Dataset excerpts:

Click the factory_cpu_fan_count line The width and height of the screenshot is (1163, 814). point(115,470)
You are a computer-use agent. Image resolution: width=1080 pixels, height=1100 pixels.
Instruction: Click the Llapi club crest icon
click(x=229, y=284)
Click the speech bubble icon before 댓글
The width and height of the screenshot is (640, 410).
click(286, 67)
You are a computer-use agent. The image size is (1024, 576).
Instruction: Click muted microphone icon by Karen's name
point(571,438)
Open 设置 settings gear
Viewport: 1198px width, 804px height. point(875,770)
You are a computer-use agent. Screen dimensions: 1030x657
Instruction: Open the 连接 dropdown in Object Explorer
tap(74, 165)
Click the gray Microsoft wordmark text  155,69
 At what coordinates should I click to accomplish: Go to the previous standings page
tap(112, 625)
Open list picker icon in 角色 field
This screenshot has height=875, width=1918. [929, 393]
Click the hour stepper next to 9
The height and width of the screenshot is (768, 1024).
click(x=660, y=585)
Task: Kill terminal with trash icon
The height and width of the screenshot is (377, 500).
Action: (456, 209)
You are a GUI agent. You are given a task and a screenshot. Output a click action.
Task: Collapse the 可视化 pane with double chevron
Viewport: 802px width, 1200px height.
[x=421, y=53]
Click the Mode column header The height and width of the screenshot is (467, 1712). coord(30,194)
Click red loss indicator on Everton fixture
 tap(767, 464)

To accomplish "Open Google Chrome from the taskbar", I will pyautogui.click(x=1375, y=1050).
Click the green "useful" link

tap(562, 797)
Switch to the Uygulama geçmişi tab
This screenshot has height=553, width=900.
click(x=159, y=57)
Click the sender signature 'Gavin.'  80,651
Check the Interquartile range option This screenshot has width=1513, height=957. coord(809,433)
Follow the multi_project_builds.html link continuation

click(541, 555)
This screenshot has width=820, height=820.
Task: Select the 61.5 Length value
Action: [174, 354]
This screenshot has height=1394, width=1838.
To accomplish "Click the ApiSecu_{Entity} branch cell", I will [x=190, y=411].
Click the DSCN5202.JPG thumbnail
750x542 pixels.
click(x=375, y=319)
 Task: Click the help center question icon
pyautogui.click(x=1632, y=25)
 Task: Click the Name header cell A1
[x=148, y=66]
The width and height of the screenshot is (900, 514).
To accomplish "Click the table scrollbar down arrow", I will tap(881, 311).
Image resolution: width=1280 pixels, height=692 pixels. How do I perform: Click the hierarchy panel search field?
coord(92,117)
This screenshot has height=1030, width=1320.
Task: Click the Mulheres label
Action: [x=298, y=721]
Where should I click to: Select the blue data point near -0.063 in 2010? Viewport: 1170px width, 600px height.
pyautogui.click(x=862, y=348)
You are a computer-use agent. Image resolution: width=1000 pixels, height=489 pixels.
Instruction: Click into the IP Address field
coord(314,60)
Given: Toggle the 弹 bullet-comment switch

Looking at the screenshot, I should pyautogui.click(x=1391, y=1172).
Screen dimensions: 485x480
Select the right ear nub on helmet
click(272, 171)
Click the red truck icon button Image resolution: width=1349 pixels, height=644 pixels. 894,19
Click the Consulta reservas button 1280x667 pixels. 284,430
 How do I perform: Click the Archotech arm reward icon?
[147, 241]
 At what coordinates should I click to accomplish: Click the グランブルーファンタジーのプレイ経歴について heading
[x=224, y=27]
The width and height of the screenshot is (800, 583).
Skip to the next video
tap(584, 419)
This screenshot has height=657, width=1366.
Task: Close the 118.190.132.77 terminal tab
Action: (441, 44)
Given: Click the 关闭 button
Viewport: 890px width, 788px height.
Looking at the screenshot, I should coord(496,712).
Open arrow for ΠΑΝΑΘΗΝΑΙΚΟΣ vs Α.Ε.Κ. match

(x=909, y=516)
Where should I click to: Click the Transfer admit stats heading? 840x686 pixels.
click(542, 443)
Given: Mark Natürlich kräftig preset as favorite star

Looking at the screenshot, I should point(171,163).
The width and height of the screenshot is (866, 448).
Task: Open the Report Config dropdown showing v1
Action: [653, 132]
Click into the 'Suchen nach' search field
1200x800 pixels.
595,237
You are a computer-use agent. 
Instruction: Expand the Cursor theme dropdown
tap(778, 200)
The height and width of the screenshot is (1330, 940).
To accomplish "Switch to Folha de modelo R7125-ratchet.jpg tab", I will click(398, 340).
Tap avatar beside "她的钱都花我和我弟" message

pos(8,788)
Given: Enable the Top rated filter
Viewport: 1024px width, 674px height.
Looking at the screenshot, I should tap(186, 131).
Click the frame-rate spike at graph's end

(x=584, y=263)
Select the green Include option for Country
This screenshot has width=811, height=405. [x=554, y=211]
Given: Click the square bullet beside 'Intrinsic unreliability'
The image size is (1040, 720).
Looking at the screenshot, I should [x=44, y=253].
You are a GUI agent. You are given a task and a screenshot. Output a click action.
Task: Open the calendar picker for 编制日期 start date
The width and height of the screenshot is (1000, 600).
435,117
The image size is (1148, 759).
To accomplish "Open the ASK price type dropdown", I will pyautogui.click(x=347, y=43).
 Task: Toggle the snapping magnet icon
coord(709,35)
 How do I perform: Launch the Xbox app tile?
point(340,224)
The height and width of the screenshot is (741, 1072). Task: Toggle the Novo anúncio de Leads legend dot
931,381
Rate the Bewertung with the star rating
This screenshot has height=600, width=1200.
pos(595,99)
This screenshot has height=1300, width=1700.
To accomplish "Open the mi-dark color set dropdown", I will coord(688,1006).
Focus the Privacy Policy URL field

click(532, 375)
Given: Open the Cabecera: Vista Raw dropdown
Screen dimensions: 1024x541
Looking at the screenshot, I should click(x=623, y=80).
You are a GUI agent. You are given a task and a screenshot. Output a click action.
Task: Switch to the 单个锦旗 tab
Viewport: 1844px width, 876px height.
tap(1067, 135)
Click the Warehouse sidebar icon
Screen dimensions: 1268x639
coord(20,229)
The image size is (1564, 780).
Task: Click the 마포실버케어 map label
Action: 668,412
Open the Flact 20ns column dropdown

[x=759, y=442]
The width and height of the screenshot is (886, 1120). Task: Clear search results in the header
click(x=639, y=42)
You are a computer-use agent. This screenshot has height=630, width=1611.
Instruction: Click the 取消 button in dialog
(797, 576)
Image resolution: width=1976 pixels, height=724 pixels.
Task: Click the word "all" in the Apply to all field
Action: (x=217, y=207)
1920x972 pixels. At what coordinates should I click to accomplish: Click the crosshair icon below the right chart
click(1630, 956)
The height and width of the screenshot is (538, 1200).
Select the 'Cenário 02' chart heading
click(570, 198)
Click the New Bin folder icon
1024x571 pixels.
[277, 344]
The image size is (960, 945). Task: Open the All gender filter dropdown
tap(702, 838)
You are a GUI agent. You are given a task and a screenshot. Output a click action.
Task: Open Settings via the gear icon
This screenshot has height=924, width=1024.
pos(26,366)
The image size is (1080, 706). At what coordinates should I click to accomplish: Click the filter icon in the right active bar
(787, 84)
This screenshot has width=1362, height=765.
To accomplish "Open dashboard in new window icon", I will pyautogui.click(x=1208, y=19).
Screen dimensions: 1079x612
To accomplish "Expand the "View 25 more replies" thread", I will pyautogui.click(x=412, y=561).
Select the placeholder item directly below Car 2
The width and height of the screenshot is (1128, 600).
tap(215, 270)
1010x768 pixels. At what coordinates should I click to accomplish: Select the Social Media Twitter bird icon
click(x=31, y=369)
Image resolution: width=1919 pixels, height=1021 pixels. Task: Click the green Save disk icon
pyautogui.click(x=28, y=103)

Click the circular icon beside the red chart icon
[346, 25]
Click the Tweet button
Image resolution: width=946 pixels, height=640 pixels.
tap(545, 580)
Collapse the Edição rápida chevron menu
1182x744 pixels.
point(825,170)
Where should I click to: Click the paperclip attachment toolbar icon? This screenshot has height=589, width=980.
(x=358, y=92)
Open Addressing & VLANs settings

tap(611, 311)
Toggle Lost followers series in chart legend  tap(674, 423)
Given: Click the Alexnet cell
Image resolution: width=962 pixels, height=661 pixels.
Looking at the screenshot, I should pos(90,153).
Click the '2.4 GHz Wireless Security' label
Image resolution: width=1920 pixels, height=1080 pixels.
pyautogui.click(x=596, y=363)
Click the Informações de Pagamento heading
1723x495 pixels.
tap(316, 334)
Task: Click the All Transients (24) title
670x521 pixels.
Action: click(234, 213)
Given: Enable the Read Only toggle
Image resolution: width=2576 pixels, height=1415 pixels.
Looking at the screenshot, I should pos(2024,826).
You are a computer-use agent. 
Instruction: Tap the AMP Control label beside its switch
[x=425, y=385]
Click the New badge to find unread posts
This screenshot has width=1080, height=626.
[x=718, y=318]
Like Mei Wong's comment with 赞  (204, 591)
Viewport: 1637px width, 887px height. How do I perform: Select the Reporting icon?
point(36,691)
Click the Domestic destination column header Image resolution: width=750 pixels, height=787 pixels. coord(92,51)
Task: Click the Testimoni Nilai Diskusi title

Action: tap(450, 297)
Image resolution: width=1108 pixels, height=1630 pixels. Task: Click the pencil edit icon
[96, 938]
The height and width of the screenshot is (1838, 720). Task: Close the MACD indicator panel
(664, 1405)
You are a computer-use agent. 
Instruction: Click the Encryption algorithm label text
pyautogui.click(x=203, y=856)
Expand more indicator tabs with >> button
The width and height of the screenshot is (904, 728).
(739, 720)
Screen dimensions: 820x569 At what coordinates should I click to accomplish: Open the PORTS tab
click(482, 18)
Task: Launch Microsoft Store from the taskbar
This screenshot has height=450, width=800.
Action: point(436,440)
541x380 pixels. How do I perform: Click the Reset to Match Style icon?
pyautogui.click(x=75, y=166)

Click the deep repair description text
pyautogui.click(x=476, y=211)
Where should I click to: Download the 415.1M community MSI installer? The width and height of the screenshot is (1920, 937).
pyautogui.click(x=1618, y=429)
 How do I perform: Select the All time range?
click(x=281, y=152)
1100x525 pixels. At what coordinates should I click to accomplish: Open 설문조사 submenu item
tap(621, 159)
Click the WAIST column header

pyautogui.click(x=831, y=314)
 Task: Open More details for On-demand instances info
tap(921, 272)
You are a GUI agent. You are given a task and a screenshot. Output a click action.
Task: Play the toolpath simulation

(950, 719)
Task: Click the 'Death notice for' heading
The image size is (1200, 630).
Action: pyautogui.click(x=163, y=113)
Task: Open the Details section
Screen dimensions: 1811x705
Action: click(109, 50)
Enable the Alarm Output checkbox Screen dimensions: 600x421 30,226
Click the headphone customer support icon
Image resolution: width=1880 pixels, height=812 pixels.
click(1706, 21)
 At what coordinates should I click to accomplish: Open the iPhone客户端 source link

» What you are asked to do
Find the count of lines in the data above where the word "Enable" occurs, and write down only that count.

» Written response
3